The completion of the theory of Yoshida-Shintō can be found in Kanetomo's work Yuiitsu shintō myōbō yōshū , which was probably written around 1484. In this document Kanetomo represents the contemporary Shinto is a system of relationships original essences holy (Buddhist) entities and their manifest tracks as kami ( honjaku engi ) and religious practices based on the two fundamental Mandalas of esoteric Shingon - Buddhism (see. Ryobu Shinto ). In contrast, the Yoshida-Shintō is the original and fundamental form of Shintō, with Kunitokotachi no mikoto as the supreme deity, whose teachings on the original constitution of the cosmos before the split into Yin and Yang ( onmyō fusoku no gengen ) and the emergence of the first Refer to thought ( ichinen mishō no honpon ). In addition, the relationship between the kami and the Buddhas is exactly the opposite: the latter are the foreign traces of the native gods of Japan.

The Yoshida Shinto experienced its heyday after the death of Yoshida Kanetomo with the establishment of the Tokugawa Shogunate under Shogun Tokugawa Ieyasu until the Edo period , when the Ise Shinto experienced a renaissance and the new school of Yoshikawa Shinto began to develop . However, the authority of the Yoshida Shinto of the Yoshida family and the Yoshida shrine to classify kami and shrines without traditional ties to the imperial family, to regulate Shinto rituals and issue licenses to exercise the Shinto priesthood continued until the Meiji Restoration when new teachings became dominant (especially the Kokugaku movement and the Fukko Shinto (Restoration Shinto)) and the right of the Yoshidas to assign shrine ranks to the new central government.

Religious Teachings

The teachings of Yoshida Shinto are exoteric (generally accessible and understandable) and esoteric (secret) in nature.

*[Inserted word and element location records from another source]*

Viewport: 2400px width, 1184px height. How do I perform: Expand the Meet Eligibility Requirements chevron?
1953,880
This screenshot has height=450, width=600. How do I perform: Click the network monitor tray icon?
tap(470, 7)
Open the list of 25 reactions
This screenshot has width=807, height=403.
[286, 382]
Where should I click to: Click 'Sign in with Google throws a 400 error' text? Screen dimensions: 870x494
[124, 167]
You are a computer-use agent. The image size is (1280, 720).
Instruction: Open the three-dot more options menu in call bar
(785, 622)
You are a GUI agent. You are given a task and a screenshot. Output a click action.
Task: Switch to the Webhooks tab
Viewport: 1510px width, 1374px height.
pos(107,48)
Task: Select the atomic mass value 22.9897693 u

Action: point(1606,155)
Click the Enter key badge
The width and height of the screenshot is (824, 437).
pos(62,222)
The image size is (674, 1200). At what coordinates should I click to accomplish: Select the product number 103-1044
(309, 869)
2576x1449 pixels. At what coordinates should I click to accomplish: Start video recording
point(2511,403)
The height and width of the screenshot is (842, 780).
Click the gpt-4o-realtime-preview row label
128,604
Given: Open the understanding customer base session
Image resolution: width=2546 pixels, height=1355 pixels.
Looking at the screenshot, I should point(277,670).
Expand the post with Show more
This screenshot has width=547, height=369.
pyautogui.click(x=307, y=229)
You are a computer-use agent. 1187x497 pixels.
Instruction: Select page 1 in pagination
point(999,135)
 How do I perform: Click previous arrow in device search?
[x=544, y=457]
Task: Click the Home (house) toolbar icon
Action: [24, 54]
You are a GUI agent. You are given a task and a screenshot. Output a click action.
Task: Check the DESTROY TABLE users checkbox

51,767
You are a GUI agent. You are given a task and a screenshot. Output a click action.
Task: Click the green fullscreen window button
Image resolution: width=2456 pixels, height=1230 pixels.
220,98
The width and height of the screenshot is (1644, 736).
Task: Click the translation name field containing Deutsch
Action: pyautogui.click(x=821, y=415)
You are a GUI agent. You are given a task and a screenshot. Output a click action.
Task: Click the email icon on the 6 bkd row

The exoteric sources consist of the classical Japanese writings, such as the Kojiki and the Nihonshoki , in which the genesis of the heavenly and earthly realms, the divine age and the lineages of the Japanese rulers are presented. In addition, the exoteric teaching also includes the worship of the kami of heaven and earth ( tenjin chigi ) and human spirits ( jinki ) as well as rituals of physical cleansing ( harae and misogi ).

The esoteric sources, which were only passed on within the Yoshida family, are of a more complex nature and aim at spiritual purification by showing threefold divisions throughout the cosmos, which essentially correspond to the penetration of the three beings heaven, earth and man through Shinto.

Although Kanetomo vehemently asserted the originality of his new Shinto teachings, both his religious and philosophical theories as well as religious practices are clearly influenced by esoteric Buddhism (especially Shingon-shū and Tendai-shū ), Chinese-inspired Japanese cosmology ( Onmyōdō ) and Daoist Ideas which, in practice, did justice to the strongly syncretistic beliefs of medieval Japan. In the Edo period, the Yoshida Shinto was scolded by critics as Buddhist for these reasons.